His proposals include debt relief and private investment to support America's objective of promoting reform across the region — aspirations that must confront the economic realities of the Middle East in order to succeed.
Economic factors were a crucial spark in the beginning of the uprisings, Georgetown University's Samer Shehata tells Guy Raz, host of weekends on All Things Considered. "In Tunisia, you had unemployment of about 15 percent," he says. Youth unemployment, he adds, is three times as high.
In Egypt, Shehata continues, 40 percent of the population is living at or below poverty. Like many other Middle Eastern countries, Egypt faces rampant corruption, cronyism and increasing income inequality, too. And across the region, he says, decades of oil-fueled oligarchies must still be removed before economic investment can turn the region around.

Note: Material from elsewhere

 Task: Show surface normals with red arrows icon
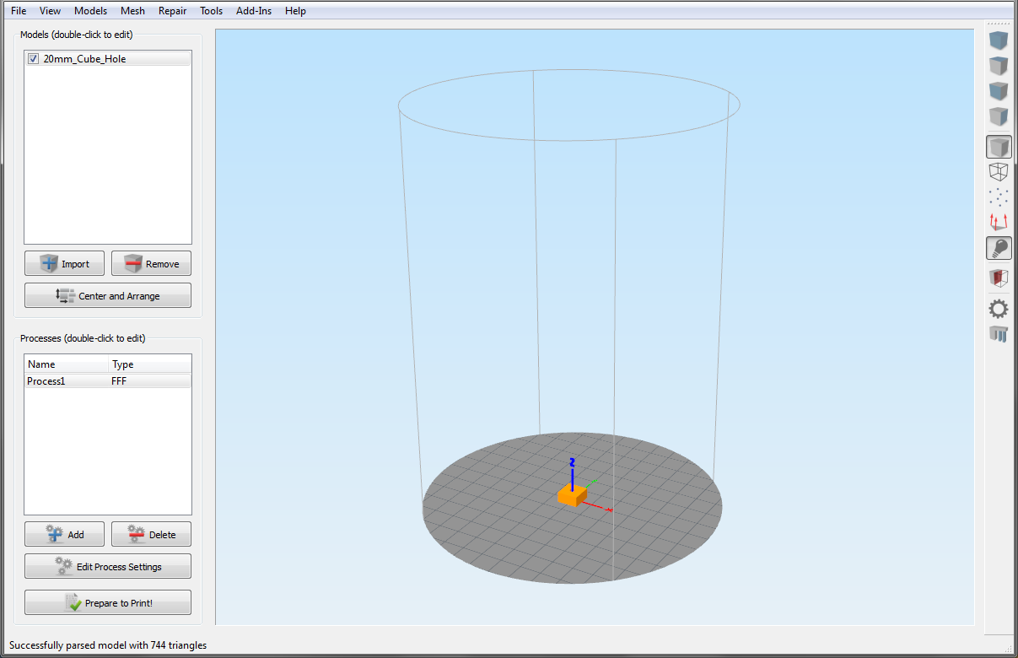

That kind of change may require more investment than the president is offering, Shehata says.
"Many people have spoken about an Arab martial fund," he says, a vehicle that would include tens of billions of dollars in aid — "not simply limited to debt relief, to really make an impact on many of these countries."
Yet it's not all about economics for protesters in the streets of Yemen, Syria and Bahrain, even as their demonstrations — and the subsequent reactions of oppressive regimes — may contribute to instability and a lack of economic investment in the region.
"It has to be emphasized," Shehata says, "the Palestinian issue is an issue that affects people in the Arab world at the level of identity." That's a factor that's not appreciated well enough in the U.S., he says.
The instability caused by an endless Israel-Palestine conflict has sometimes been used as an excuse for a lack of economic development in the region, he says. Theoretically, economic development shouldn't necessarily require a peaceful relationship between the two, "but there's no question a resolution would only be good economically as well."